[Saved data entries]
- Opening Delimiter -
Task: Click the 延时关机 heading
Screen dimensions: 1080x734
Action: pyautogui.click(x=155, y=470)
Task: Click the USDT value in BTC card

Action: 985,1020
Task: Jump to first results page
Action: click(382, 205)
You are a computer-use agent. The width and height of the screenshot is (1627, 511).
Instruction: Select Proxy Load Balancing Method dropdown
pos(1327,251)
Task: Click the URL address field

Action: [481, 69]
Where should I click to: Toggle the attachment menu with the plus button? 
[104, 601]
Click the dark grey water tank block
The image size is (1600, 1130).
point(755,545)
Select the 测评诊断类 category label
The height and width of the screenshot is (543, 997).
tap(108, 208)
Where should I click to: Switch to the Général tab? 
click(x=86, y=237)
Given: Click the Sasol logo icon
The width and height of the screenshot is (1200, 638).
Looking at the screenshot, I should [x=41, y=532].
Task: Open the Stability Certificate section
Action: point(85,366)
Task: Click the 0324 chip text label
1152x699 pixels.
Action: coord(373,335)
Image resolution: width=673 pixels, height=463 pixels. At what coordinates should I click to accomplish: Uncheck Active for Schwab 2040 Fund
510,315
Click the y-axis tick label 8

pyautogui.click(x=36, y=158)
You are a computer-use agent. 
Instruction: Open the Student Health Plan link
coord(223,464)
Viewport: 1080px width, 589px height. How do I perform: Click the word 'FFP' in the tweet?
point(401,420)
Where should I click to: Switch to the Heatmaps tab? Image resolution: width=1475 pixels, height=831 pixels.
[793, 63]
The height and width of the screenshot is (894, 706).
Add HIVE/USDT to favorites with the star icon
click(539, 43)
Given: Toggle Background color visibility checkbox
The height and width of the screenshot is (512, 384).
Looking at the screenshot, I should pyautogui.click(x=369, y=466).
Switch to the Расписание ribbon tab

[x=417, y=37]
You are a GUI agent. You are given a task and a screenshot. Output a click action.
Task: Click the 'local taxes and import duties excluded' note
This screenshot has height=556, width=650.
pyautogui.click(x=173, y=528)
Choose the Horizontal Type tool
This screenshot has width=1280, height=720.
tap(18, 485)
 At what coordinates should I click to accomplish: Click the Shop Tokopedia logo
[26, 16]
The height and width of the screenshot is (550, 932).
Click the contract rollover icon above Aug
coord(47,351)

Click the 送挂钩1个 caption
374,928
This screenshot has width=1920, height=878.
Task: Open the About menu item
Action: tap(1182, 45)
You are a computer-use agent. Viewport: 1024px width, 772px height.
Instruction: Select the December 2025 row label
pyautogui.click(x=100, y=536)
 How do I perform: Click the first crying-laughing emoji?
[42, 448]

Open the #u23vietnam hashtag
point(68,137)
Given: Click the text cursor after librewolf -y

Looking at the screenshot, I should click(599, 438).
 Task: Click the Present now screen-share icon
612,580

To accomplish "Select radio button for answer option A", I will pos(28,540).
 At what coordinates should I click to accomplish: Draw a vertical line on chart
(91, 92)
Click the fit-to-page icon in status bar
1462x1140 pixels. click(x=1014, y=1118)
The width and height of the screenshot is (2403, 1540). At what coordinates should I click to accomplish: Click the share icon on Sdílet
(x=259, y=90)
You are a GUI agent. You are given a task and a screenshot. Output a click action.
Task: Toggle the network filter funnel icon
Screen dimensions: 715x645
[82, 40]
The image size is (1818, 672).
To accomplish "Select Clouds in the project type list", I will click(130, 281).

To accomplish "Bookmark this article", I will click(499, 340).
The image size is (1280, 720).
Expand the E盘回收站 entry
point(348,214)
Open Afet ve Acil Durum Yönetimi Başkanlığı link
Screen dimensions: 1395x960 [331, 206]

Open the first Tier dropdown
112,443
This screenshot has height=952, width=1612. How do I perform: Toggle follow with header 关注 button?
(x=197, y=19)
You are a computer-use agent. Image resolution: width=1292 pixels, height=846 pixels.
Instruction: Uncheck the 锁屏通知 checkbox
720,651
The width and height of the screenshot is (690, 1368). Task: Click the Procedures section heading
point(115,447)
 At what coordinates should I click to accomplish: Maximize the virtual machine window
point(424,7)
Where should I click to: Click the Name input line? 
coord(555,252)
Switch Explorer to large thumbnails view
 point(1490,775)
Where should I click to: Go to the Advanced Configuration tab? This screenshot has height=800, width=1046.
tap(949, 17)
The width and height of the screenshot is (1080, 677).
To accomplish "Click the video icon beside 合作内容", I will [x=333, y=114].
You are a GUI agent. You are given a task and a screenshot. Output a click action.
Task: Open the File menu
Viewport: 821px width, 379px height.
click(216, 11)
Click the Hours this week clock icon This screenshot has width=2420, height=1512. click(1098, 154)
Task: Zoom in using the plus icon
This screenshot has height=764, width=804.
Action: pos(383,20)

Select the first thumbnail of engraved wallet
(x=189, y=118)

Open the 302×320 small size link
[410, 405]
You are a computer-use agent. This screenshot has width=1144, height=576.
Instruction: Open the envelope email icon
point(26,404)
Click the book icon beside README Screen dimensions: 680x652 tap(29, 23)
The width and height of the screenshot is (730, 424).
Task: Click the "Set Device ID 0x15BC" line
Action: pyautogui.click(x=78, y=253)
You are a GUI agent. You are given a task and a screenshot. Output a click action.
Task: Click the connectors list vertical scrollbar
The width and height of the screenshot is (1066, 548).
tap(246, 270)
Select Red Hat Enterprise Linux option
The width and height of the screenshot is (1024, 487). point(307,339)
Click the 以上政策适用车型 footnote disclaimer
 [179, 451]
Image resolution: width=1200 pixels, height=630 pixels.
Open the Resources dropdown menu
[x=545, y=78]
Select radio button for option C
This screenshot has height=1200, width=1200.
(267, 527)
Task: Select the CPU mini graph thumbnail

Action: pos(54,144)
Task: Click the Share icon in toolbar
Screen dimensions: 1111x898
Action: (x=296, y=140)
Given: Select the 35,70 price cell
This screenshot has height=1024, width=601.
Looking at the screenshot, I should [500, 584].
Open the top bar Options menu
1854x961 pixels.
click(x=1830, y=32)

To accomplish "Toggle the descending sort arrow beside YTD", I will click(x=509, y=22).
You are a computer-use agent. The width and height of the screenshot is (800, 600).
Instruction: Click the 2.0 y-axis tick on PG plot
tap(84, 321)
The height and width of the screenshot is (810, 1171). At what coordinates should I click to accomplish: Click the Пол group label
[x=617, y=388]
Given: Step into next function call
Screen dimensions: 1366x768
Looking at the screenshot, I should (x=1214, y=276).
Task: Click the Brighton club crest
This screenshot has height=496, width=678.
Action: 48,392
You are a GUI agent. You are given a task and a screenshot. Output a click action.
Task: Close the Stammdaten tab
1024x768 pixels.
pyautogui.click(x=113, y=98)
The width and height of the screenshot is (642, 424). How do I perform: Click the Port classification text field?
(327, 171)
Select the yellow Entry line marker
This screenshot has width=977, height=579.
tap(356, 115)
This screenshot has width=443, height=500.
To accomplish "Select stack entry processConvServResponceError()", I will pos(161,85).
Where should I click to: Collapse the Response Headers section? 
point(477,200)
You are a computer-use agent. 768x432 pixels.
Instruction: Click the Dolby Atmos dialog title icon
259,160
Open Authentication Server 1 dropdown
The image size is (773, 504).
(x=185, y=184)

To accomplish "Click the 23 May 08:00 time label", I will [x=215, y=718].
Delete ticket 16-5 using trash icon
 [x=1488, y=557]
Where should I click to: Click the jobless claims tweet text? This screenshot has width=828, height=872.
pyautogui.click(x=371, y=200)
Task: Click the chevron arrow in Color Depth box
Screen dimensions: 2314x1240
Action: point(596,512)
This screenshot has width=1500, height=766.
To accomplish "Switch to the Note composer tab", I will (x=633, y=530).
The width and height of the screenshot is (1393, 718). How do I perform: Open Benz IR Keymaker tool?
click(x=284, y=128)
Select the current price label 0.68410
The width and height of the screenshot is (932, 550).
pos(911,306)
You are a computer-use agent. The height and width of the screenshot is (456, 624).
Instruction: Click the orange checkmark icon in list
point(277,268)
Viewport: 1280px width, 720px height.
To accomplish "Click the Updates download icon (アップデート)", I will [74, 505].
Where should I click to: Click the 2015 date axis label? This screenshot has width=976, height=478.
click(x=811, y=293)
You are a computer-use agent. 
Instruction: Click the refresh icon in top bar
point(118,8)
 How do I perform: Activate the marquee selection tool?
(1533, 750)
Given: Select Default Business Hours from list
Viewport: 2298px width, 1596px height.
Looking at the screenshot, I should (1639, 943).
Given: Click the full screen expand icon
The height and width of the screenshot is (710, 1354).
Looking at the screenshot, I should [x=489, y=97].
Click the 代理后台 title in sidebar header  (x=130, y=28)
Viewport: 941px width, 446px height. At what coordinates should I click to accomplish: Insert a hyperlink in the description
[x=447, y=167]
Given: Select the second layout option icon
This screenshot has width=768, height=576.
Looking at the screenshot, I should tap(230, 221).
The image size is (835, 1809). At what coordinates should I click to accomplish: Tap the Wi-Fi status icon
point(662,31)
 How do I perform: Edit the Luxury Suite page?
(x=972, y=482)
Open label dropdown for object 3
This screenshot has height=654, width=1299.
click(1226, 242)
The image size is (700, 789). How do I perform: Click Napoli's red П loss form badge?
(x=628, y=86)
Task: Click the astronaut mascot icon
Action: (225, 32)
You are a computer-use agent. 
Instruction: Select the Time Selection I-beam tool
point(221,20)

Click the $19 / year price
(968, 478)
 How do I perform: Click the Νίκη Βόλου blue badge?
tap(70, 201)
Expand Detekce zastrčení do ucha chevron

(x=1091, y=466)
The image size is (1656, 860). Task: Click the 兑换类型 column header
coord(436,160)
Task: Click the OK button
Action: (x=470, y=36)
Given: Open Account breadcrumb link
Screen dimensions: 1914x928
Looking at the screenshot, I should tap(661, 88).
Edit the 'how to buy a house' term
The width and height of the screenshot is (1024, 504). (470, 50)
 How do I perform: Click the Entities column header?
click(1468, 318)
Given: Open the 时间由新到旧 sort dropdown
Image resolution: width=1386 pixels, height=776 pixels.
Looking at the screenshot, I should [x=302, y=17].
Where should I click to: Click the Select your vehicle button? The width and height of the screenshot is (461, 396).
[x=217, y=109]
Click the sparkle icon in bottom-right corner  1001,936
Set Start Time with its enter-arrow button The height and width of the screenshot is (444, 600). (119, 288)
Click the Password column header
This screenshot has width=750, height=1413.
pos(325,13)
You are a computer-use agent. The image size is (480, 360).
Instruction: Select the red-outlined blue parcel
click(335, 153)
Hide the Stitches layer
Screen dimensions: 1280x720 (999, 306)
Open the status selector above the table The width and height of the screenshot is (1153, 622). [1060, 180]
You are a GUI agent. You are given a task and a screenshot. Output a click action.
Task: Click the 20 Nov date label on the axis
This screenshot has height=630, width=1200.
- Closing Delimiter -
■ EXERCISE PROMPT ■
Looking through the records, copy out every line in which the word "Hours" is found.

■ REPLY TO THE TASK ■
Click the Hours this week clock icon This screenshot has width=2420, height=1512. click(1098, 154)
Given: Select Default Business Hours from list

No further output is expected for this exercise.